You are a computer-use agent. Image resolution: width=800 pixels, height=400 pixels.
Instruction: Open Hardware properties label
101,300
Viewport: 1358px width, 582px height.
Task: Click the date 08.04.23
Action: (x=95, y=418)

_EXERCISE DIRECTIONS:_
Return every record exactly as it was given.

_OUTPUT FOR THIS EXERCISE:_
You are a computer-use agent. Image resolution: width=800 pixels, height=400 pixels.
Instruction: Open Hardware properties label
101,300
Viewport: 1358px width, 582px height.
Task: Click the date 08.04.23
Action: (x=95, y=418)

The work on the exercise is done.